San Simeon baccharis, near Arroyo de la Cruz, 11 Aug 2011. Photograph © Chris Winchell.
San Simeon baccharis, Fort Hunter Liggett, 7 July 2004. Photograph © Laura Eliassen.
San Simeon baccharis, stems and inflorescences, near Arroyo de la Cruz, 11 Aug 2011. Photograph © Chris Winchell.
San Simeon baccharis, close-up of inflorescence, near Arroyo de la Cruz, 11 Aug 2011. Photograph © Chris Winchell.
This fact sheet was prepared by Dylan Neubauer & Dean W. Taylor under award NA04N0S4200074 from the National Oceanic and Atmospheric Administration (NOAA), U.S. Department of Commerce (DOC). The statements, findings, conclusions, and recommendations are those of the authors and do not necessarily reflect the views of the NOAA or the DOC.
© Copyright 2006, Elkhorn Slough Coastal Training Program
Last updated: Mar 16, 2017 11:56
In Monterey Co., San Simeon baccharis occurs in a creek gorge in crevices in very hard, gray, bleached rock (see photo), or on cliff faces of reddish serpentinite on n- and ne-facing slopes, in shade or part sun, with Eriogonum fasciculatum and Quercus durata.
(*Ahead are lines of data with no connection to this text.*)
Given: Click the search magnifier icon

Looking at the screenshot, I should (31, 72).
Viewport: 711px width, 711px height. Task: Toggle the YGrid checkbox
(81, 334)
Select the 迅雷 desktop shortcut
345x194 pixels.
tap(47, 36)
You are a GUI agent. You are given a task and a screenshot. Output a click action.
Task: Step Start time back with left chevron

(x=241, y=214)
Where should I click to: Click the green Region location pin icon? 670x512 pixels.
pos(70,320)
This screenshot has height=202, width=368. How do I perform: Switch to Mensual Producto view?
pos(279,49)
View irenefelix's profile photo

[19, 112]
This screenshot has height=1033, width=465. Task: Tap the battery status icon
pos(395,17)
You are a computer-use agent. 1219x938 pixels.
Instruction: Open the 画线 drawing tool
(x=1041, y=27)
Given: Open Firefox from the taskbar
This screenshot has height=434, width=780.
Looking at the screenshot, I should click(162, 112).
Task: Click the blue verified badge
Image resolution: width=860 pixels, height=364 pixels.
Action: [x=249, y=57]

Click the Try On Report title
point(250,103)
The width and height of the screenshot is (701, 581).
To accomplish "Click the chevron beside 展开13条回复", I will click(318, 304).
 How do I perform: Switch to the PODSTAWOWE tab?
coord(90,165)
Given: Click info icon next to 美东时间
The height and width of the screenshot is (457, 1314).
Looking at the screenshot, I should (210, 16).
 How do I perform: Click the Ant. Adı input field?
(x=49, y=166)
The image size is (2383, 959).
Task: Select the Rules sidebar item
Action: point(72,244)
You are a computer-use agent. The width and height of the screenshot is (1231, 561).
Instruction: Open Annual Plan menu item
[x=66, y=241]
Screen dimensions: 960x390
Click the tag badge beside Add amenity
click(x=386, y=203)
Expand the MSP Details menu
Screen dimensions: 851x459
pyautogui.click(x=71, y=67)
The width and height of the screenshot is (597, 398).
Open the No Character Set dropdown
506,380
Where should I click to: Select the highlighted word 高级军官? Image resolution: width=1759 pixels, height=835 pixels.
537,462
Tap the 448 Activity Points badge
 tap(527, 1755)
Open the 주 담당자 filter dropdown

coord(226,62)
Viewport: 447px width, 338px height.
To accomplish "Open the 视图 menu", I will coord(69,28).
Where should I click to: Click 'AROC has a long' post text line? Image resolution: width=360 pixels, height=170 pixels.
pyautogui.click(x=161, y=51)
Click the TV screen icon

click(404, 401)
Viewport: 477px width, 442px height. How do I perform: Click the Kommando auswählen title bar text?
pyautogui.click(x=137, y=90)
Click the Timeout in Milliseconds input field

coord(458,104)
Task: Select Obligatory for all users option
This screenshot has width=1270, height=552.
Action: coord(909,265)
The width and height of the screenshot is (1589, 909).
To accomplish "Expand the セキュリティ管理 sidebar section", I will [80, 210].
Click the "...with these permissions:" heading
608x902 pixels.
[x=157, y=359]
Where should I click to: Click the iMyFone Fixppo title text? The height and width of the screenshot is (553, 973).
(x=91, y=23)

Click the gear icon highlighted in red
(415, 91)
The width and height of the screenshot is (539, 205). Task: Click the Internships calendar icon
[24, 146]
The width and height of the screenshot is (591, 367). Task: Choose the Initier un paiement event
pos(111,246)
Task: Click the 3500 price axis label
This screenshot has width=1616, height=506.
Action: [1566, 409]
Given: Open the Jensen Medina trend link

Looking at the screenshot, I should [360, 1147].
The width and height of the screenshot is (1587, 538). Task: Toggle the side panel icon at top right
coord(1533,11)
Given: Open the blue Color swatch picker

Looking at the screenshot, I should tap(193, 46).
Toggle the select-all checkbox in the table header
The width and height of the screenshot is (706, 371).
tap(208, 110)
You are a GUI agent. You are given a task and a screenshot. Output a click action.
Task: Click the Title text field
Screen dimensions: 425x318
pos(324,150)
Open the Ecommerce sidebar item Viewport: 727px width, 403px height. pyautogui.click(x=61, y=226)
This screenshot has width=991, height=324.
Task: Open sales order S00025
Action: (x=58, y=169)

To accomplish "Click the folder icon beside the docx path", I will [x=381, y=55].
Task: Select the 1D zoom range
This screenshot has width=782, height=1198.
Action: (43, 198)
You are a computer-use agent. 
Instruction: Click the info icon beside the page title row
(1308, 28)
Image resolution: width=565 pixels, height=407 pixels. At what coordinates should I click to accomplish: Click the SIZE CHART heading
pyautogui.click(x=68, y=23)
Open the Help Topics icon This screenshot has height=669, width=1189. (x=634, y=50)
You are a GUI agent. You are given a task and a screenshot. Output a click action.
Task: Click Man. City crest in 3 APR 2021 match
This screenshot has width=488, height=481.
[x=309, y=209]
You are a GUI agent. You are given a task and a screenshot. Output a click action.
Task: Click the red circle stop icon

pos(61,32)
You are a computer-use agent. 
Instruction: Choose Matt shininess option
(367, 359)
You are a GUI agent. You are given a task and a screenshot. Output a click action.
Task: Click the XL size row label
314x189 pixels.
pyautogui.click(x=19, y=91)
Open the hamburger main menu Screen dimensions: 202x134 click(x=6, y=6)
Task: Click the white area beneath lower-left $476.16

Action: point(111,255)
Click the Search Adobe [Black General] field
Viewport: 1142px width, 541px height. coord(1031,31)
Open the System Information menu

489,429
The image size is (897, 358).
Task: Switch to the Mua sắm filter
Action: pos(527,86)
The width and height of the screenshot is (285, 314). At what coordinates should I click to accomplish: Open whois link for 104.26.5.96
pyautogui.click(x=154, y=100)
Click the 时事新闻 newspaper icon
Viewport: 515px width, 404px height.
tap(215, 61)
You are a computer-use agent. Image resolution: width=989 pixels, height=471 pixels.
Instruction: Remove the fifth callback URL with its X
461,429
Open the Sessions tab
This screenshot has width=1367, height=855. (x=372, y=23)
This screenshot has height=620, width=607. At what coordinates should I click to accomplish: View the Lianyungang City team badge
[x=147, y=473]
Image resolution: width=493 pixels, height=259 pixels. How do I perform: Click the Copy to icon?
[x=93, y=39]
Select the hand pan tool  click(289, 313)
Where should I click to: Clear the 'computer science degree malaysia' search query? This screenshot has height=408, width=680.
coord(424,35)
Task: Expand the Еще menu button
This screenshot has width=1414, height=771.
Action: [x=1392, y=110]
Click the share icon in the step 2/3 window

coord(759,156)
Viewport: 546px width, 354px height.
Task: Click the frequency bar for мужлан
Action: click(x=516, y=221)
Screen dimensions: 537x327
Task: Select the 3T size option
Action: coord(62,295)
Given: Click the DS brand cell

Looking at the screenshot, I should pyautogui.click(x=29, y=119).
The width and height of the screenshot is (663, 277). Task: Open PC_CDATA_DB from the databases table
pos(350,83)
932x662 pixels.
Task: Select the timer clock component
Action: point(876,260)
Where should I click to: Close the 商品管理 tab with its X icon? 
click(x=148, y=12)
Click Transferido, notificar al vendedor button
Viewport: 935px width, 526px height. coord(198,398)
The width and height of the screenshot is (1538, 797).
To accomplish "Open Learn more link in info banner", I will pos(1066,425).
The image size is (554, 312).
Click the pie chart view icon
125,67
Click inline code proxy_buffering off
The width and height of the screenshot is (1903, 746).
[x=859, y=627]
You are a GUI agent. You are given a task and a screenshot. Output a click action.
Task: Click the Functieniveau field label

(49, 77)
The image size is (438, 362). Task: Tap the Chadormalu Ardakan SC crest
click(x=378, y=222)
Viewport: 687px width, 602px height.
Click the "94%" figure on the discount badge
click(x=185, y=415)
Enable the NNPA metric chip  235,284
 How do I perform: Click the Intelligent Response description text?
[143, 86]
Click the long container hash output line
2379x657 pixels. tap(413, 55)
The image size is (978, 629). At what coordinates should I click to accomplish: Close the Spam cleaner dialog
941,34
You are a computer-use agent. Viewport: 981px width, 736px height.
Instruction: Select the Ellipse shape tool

In San Luis Obispo Co., San Simeon baccharis occurs in a variety of habitats including the ecotone between coastal scrub and coastal prairie and occasionally in coastal scrub with Salvia mellifera, Baccharis pilularis subsp. consanguinea, and Diplacus aurantiacus; in riparian woodland or willow thickets and in shrub-dominated floodplains; on dry, shady, rocky slopes; and on steep slopes in dwarf chaparral with Ceanothus maritimus (Keil & McLeod 1987, CNDDB 2017). 50–480 m.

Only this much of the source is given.